Son's Place: debatable lineage, undeniably good food
Fifth grade immediately replayed through my head upon walking through the doors of Son's Place. The blue serving trays with their individualized compartments steamed with vegetables and fried chicken. Just add pint-sized whole milk containers and the vision would be complete.
But the people seemed to be smiling a lot. They were enjoying themselves much more than I remember enjoying fifth-grade lunch. And that's because there's one major difference: the food. Lenn Storey has made it his restaurant's business to serve good food and make people feel at home. The regulars keep coming back for more and bringing their friends.
Storey's story: Son's Place is next door to the original Deacon Burton's (now the Patio). It takes its name from the fact that Storey swears he is the Deacon's son. A bit of family wrangling went on years ago, and Storey put Burton's out of business. But he still uses the same black cast-iron pans that were found next door, and he's won over the patrons who return for his pure Southern fare with a touch of soul.
What we ate: On a Tuesday, entree choices were pork chops soaked in gravy, chicken and dumplings, fried catfish and fried chicken.
Sides (you get two) included mashed potatoes and gravy, stewed squash, rice and gravy, collard greens and green beans. Some days, macaroni and cheese and sweet potato souffle are offered. All this for only $6.
Two strips of crispy, filleted catfish were great doused with the Louisiana hot sauce found on the table. The pork chops were tender, but plenty messy. Then there was the fried chicken. Ah ... the fried chicken. The choice of dark or white meat is irrelevant — it all adds up to good. The fried chicken is available every day and prepared the same way the Deacon made it, soaked overnight in seasoned saltwater and fried in soybean oil.
As to vegetables, the regular who brought me along couldn't say enough about the squash. The collard greens kept their texture instead of being boiled to a pulp, and there was plenty of pepper vinegar to pour over them for extra kick. But the creamy mashed potatoes were the best. I should have skipped my rather plain green beans and gotten a double helping of potatoes.
If you're jonesin' for something in particular, call ahead to find out what's on the menu for any given day. You might find meatloaf, ribs or whiting waiting. And of course, there's sweet tea every day.
Service: "Hons" and "sweeties" are quick to escape the lips of the female servers behind the row of pans and ladles. The men also are pleasantly welcoming and want to make sure you're happy. "So you like the squash?" the guy said to the regular in front of me. "Then you can have my helping. I never could stand the stuff." I wish my dad had been so understanding.

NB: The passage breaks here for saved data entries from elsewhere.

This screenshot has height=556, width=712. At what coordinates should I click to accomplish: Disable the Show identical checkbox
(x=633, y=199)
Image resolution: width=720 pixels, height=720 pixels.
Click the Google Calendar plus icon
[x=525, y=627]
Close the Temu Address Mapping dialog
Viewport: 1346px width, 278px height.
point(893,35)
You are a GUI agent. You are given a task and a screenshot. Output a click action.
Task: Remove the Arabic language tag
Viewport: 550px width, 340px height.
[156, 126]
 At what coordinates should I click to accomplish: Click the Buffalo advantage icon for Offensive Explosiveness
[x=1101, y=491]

The crowd: You'll find just about everyone hanging out here for lunch or breakfast: cops, business people, politicians, alterna-teens, you name it. Take your Yankee friends for a taste of the South. They won't get the same kitsch value that some made-for-tourists places contain, but there's nothing like the real thing.

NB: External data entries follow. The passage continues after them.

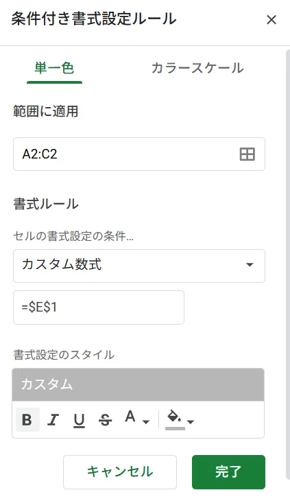Click the A2:C2 range input field
Viewport: 290px width, 501px height.
pyautogui.click(x=139, y=154)
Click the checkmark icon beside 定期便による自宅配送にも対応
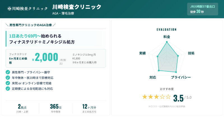The image size is (224, 117). tap(8, 88)
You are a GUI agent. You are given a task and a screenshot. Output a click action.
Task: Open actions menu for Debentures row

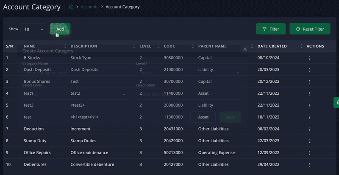[x=309, y=164]
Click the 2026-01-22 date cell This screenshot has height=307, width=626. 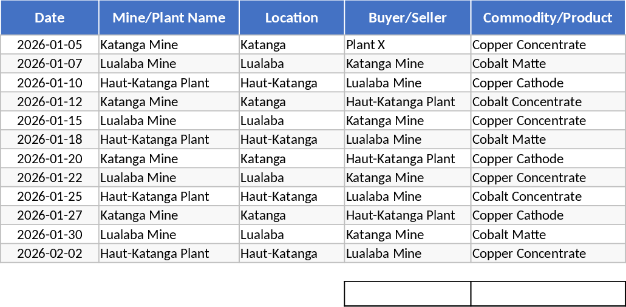click(50, 178)
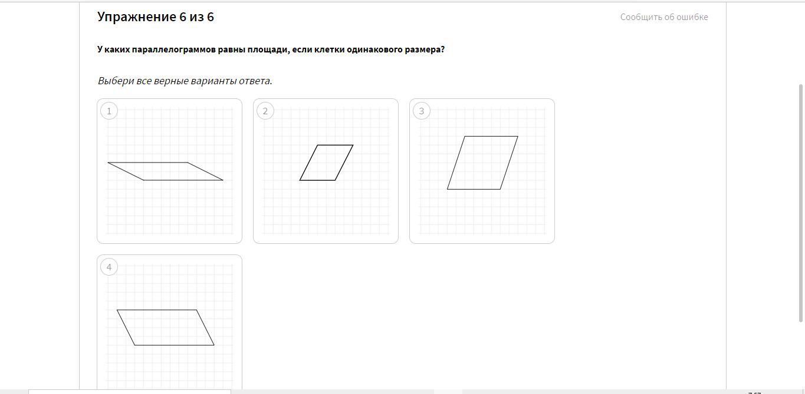
Task: Click the 'Упражнение 6 из 6' heading
Action: 156,17
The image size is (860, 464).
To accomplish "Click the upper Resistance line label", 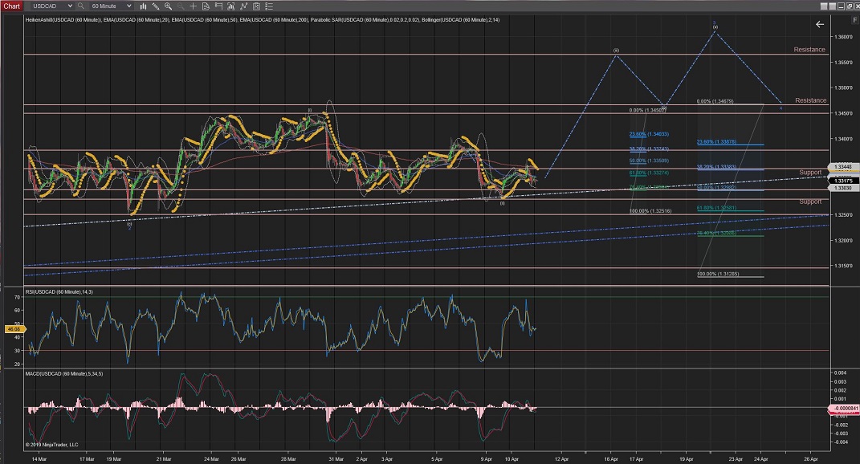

"V is for virgin: When I reached the end of the line to pay, the guy next to the cashier talked to me by name. "How did you know my name?" I asked. "Oh, I have my ways." My tablemates denied having told him anything. My ego got a boost. Wow, was I now being recognized simply by walking through a restaurant's door?
Then the loud clang of a bell sounded behind the counter. "We want to welcome Jerry. Where are you?" I waved from one of the dozen or so tables. Another newbie was singled out near a bank of windows. "It's their first time at Son's Place. Give 'em a big welcome." The claps, hoots and hollers echoed around us. God, I'm gullible.??